» **Task to carry out**
In the lines below, look for "back". Copy each line where it appears.

======== Exercise input

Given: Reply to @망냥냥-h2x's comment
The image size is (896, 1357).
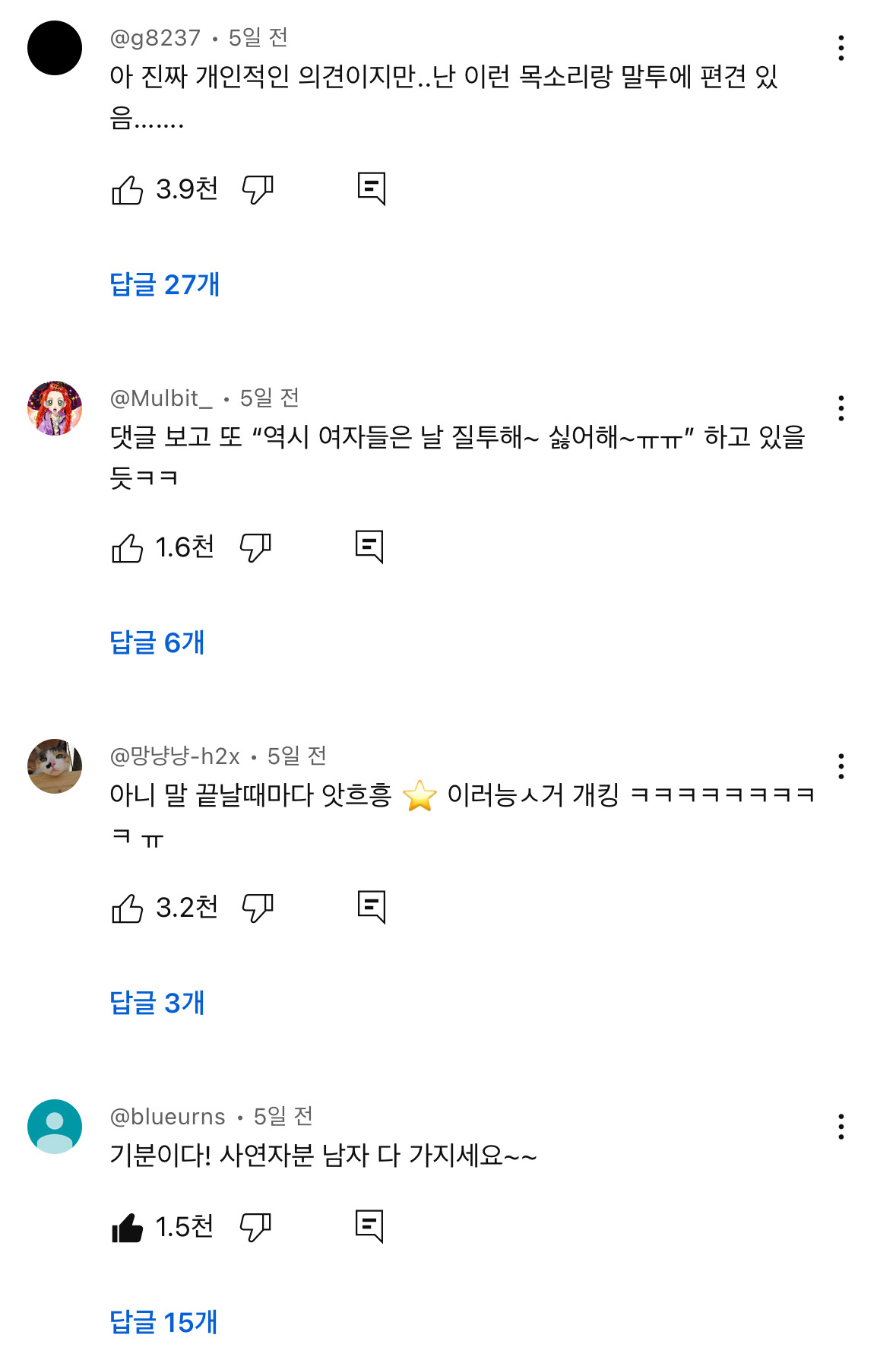Looking at the screenshot, I should 372,907.
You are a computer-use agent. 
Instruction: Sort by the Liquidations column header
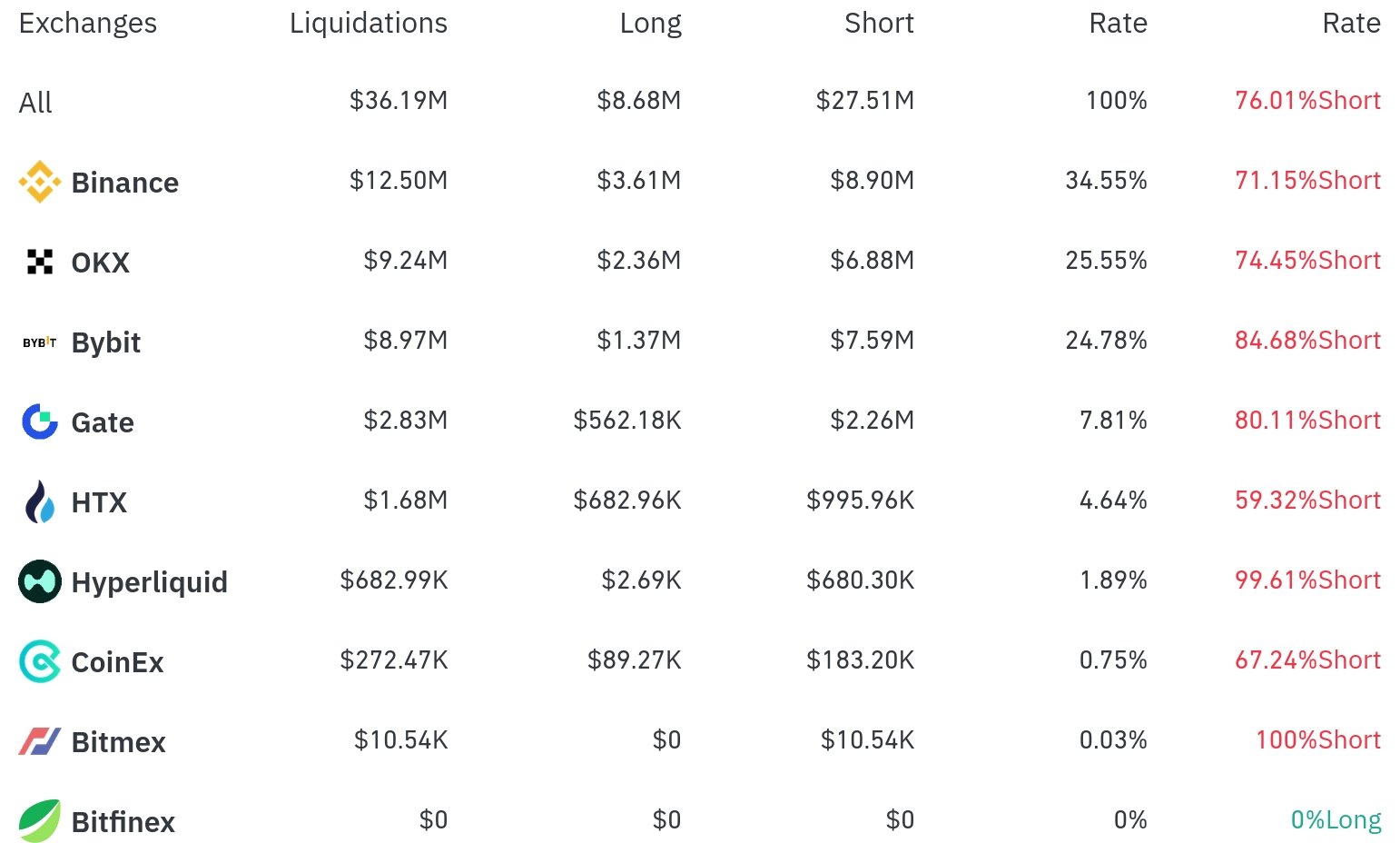(369, 23)
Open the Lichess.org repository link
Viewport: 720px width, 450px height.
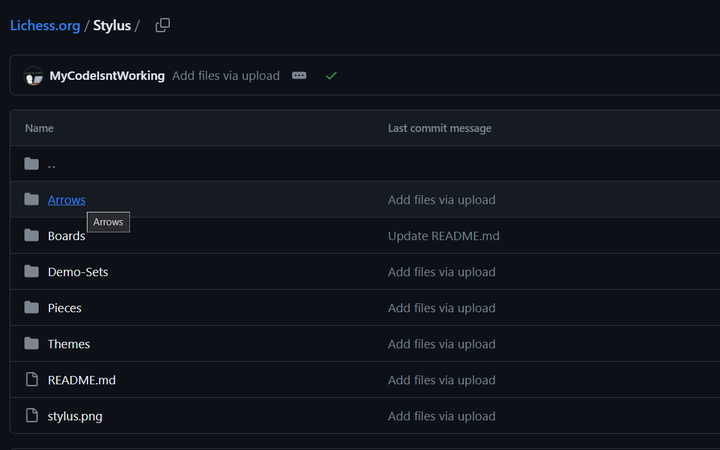[45, 25]
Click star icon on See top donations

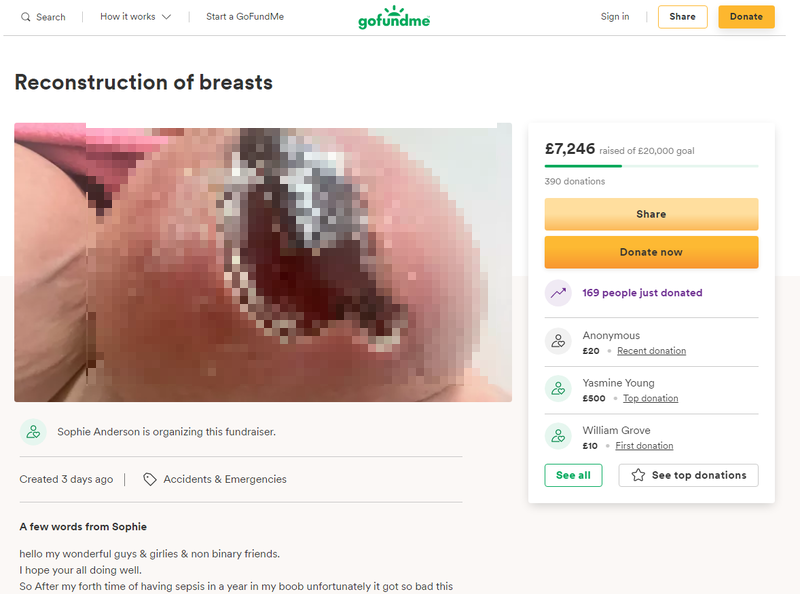coord(638,475)
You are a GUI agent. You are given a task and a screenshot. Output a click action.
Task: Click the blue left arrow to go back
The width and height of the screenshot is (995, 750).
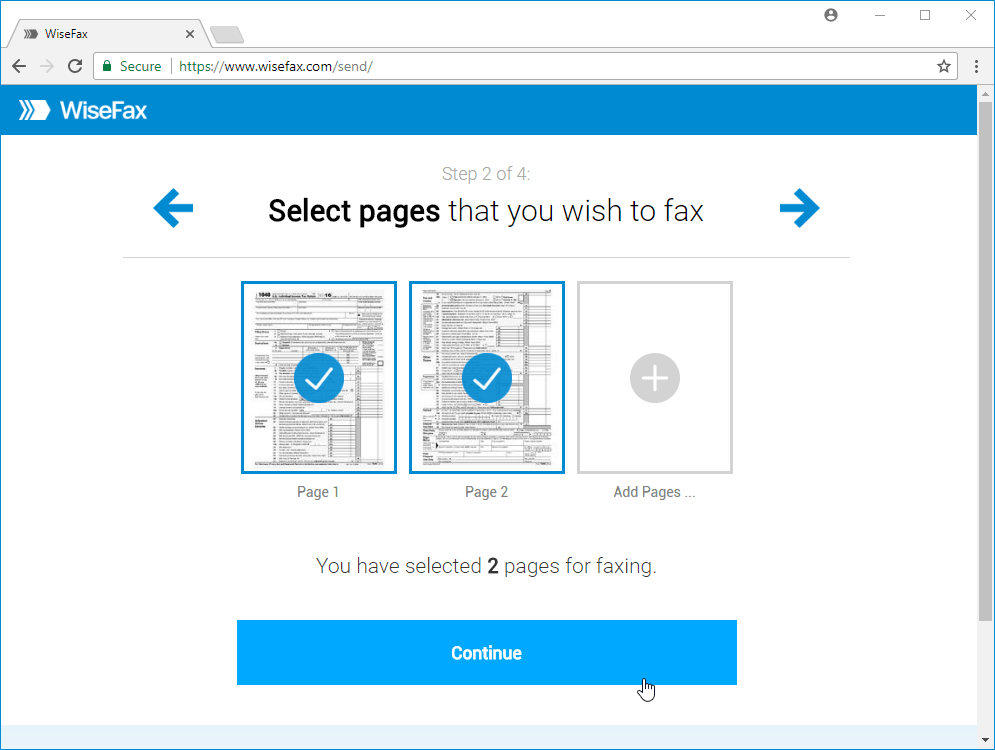(173, 208)
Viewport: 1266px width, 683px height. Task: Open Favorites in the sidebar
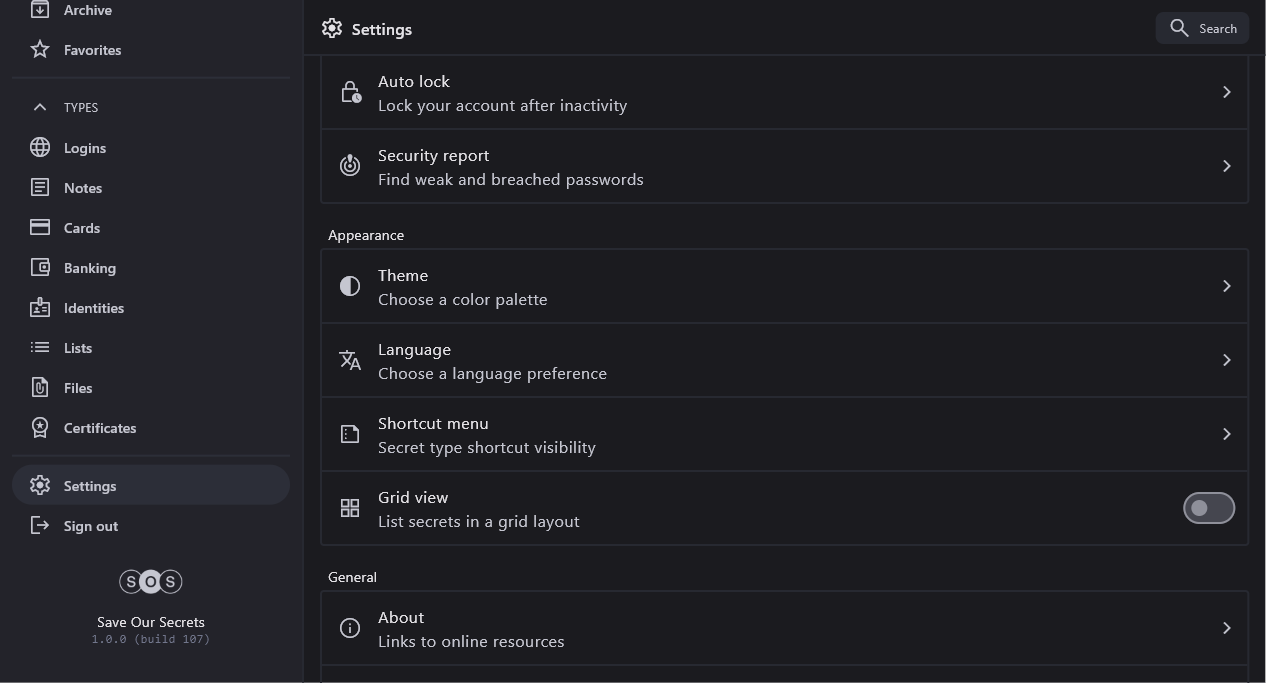[x=92, y=50]
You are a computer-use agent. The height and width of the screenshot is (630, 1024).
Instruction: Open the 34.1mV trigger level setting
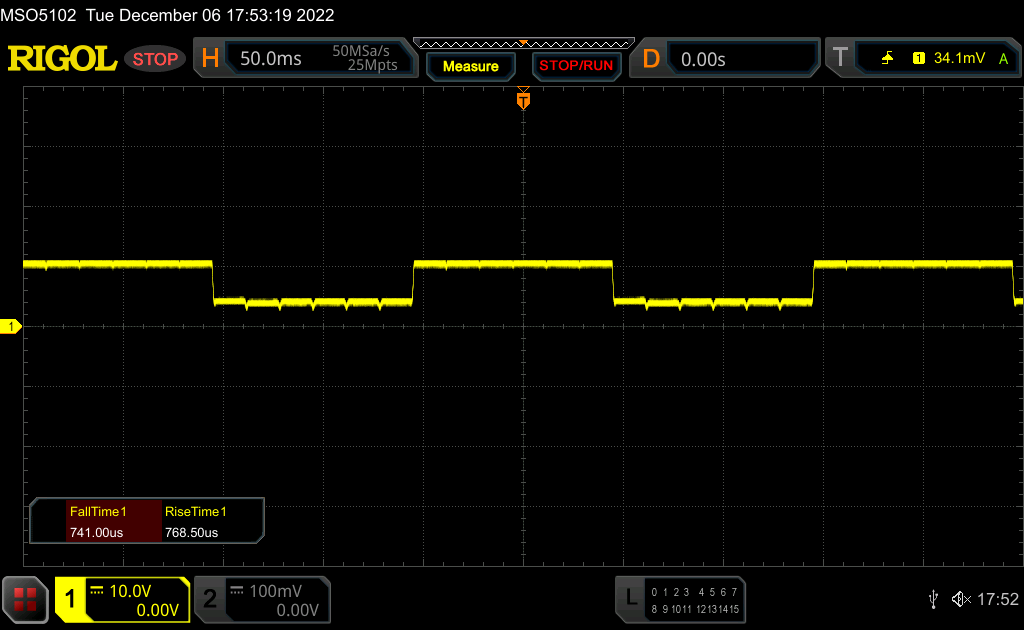click(957, 59)
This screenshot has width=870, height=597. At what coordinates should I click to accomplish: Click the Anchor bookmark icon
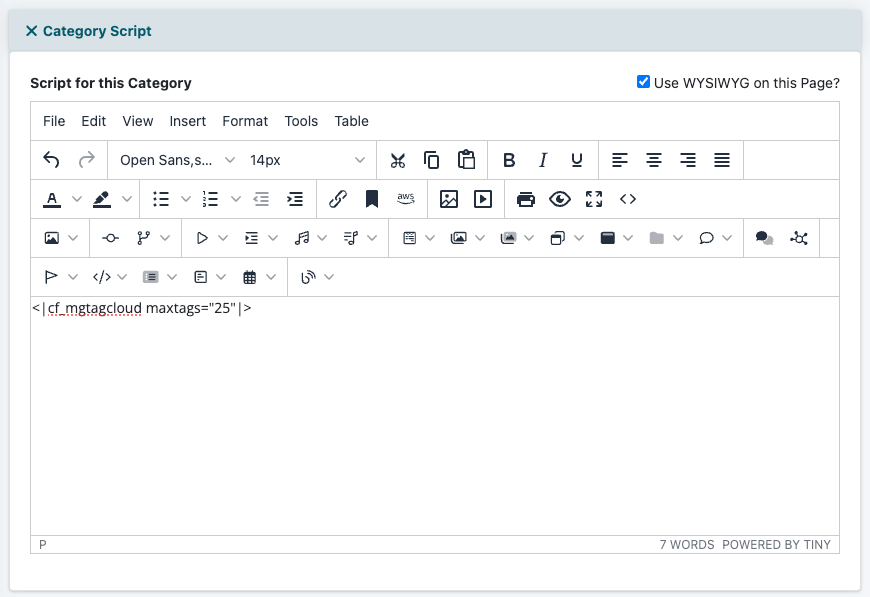point(372,199)
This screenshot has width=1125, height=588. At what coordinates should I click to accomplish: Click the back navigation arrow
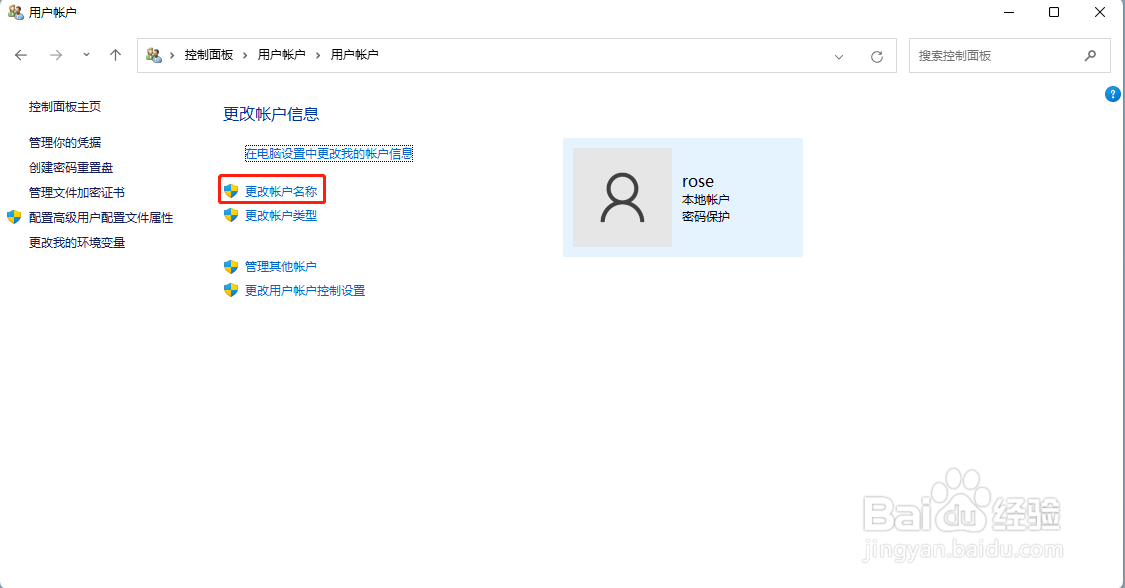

================

» **Finished task**
Task: Click the blue left arrow to go back
This screenshot has width=1125, height=588. At what coordinates should I click to accomplish: Click the back navigation arrow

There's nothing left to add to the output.